Yes, I’m not happy with the product name in the end (promoting it in podcasts? heh, no) but we really hit the wall back then trying to find something unique and gave up, probably too early. I was very frustrated with polishing the famous “last 10%” before the release and the app basically got its internal name. Now it’s too late to change. The company name is awkward but it was done on purpose – to stand out.

Anyway, our competitors are sometimes called like “Chrometa”, “Caato”, “Toggl” – they have nothing time-related in the domain but rank higher because of the age, content, and relevant backlinks.

This was the idea from the beginning. RT is stagnated and server-dependent, there’s basically no alternative with similar features. It’s also much more expensive if you need advanced options. Dozens of RT users migrated to our app because of these issues (and probably hundreds, I’m speaking for the ones who wrote it to me).

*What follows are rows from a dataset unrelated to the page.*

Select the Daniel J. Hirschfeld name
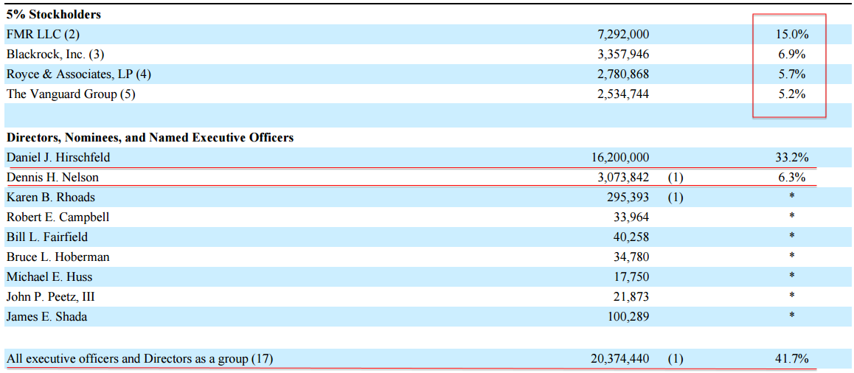The width and height of the screenshot is (854, 373). pos(58,158)
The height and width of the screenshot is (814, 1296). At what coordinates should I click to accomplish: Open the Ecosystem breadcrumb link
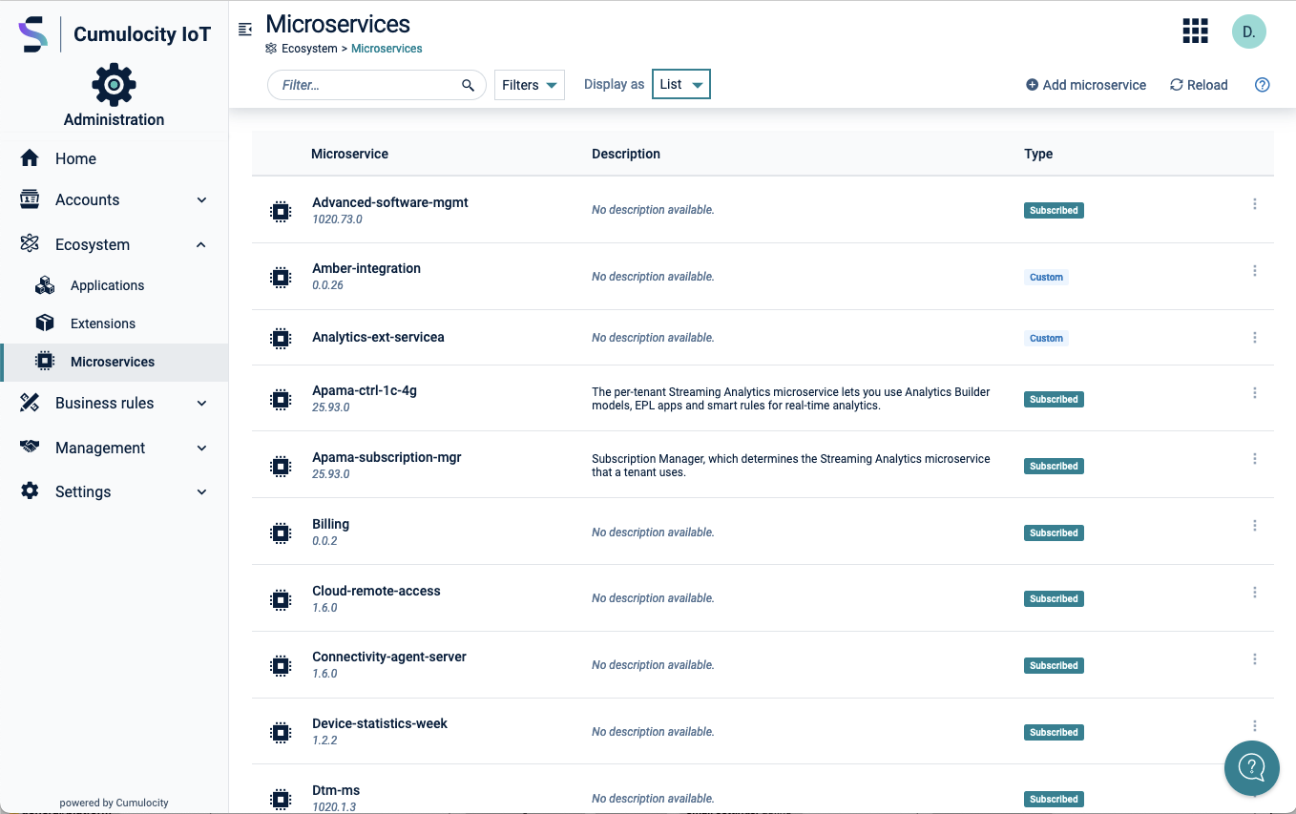click(x=309, y=48)
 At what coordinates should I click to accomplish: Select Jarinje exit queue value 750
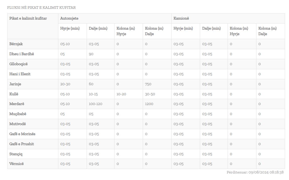click(x=148, y=84)
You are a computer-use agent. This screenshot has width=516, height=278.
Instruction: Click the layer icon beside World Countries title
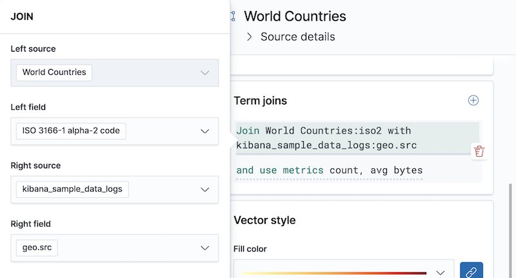233,16
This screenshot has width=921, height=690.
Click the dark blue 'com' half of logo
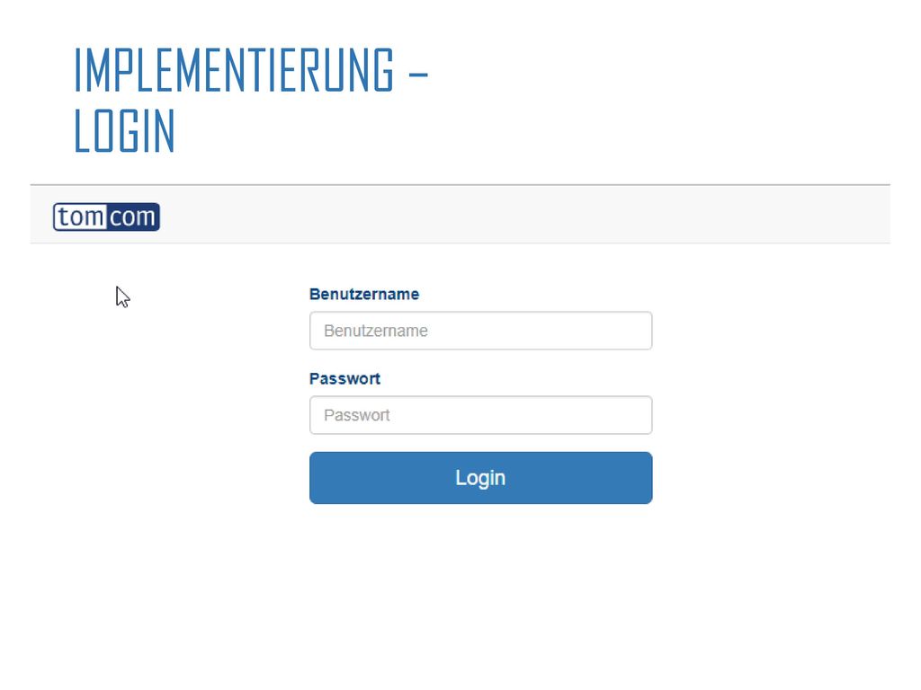133,217
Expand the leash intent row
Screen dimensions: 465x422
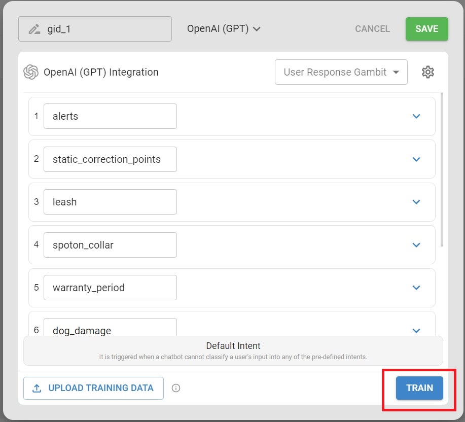pos(416,202)
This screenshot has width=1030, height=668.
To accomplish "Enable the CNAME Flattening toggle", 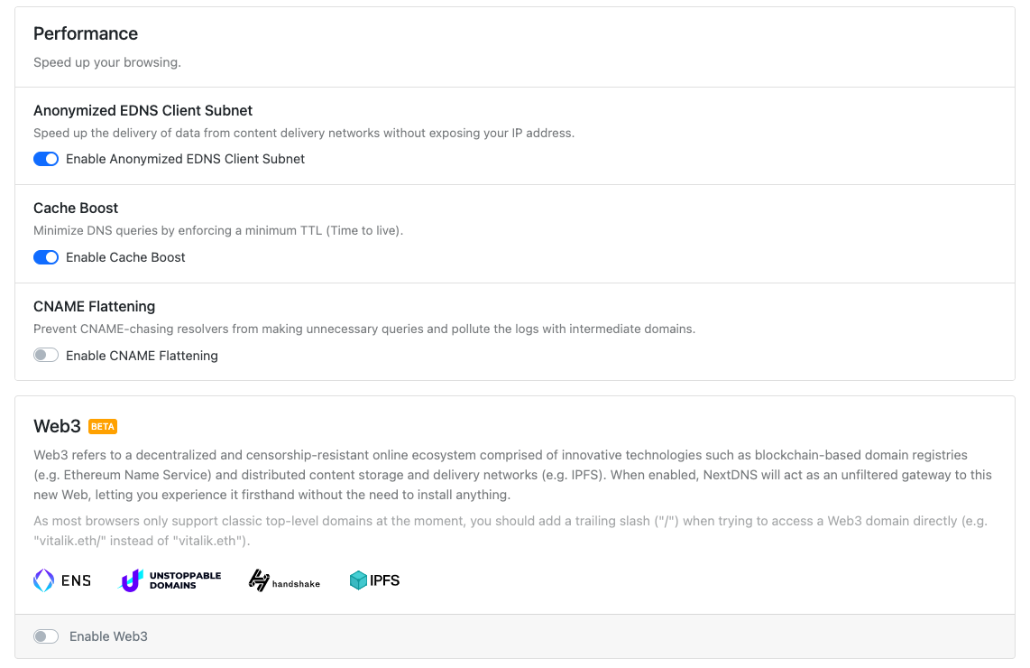I will (x=46, y=356).
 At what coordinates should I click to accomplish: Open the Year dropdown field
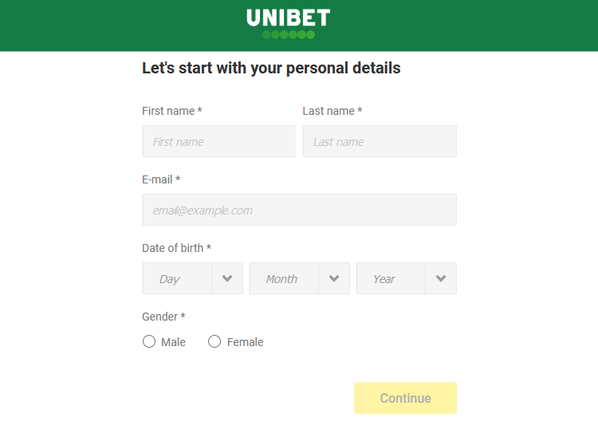pos(406,278)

I’m not giving up yet. :slight_smile: The app is profitable even from the 2nd and 3rd pages, I can actually live from it in a humble style.

HubStaff team writes about everything mildly related to productivity in their blog. I want to try the same – we have many ideas to share after 8 years of working remotely.

I understand the advantage of building tools for less saturated niches but tech tools are just not our thing. It’s hard to fight in the productivity software field but the impact is totally worth it.